54「魔王覚醒」
「ま、まお……! それじゃあ……〝究極魔法剣〟を使われちゃうまお!」
顔面蒼白になった魔王は――
「イヤまおおおおおおおおおおおおお!」
――半狂乱になり、緑髪を振り乱して――
「死にたくないまおおおおおおおおおおおおお!」
――咆哮すると、高空に舞い上がり、天を仰ぐと――
「まお!? この力は……!」
――不意に、その全身から、どす黒いオーラが大量に溢れ出して来て――
「これなら……勝てるまお!」
――眼下のアンを見下ろすと、勝ちを確信した笑みを浮かべ、勝利宣言をする――
「まおーはっはっは~! 人間どもよ! 平伏すまお! 魔王は覚醒し、真の力に目覚め――」
「逃げたな、アイツ」
――が、それをティーパが遮った。
「に、逃げてないまお!」
「逃げただろ」
「逃げてないまお!」
「じゃあ、何で空に舞い上がったんだ?」
「そ、それは……」
「やっぱ逃げたんじゃないか」
「逃げてないまお!」
「いや、逃げた。お前は逃げた。魔王の癖に逃げた。敵前逃亡した。腰抜けだ」
「うぅ……ぐすっ……。
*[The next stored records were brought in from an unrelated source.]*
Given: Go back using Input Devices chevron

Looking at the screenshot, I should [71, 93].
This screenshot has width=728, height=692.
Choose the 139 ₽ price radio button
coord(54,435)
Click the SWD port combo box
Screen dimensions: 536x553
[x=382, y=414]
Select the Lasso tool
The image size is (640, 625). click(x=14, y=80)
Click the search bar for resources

……魔王は……に、逃げてない……まお……!……ぐすっ……」
涙ぐむ魔王。
「ほら、あんたが意地悪するから、まーちゃん泣いちゃったじゃない。ちゃんと話を聞いてあげましょ。まーちゃん、話を遮ってごめんね。さっき、何を言おうとしてたの?」
アンの言葉に、「な、泣いてないまお!」と、グシグシと涙を拭った魔王は――
「まおーはっはっは~! 聞いて驚くまお! 魔王は覚醒し、真の力に目覚めたまお! これなら、〝究極魔法剣〟でも止められないまお!」
――大口を開けて笑うと――
「そこのパンツ男が、魔王のパンツを二回も食べたからだまお! 〝封印されていた力〟が〝聖魔石〟により解放されただけじゃなくて、そこに〝『パンツ増幅』〟の力が上乗せされてたまお! お前のせいで、魔王は真の力に目覚めたまお! 人類が滅亡するのは、お前のせいまお! 自分の軽率な行いを、深く後悔しながら死ぬまお! まおーはっはっは~!」
――詠唱を始めた。
「混沌より生まれ――」
それを聞いたアンは「これは!」と、何かに気付き、リカとマーサも声を上げる。
「アレ、結構長い詠唱だったはずなの!」
「どわはははははははは! 詠唱を終える前に、攻撃すれば良い!」
詠唱ありの魔法の弱点を突こうとする――
――が。
「以下略、まお!」
「ズルいの!」
――途中で詠唱を破棄した。
――そして――
「『漆黒大炎焔』!」
――突如、周囲が闇に包まれて――
――暗黒の炎が、魔王が翳した左手から噴き出すと――
「並びに、『魔王ビーム』!」
「「「!」」」
――更にそこに、右手の二本の指から、漆黒の光線が放たれて――
――その二つが、空中で合体して――
「『漆黒大炎焔魔王ビーム』!」
「「「!!!」」」
――暗黒の炎を纏った漆黒光線となり、眼下のアンたちに向かって、飛んで行った。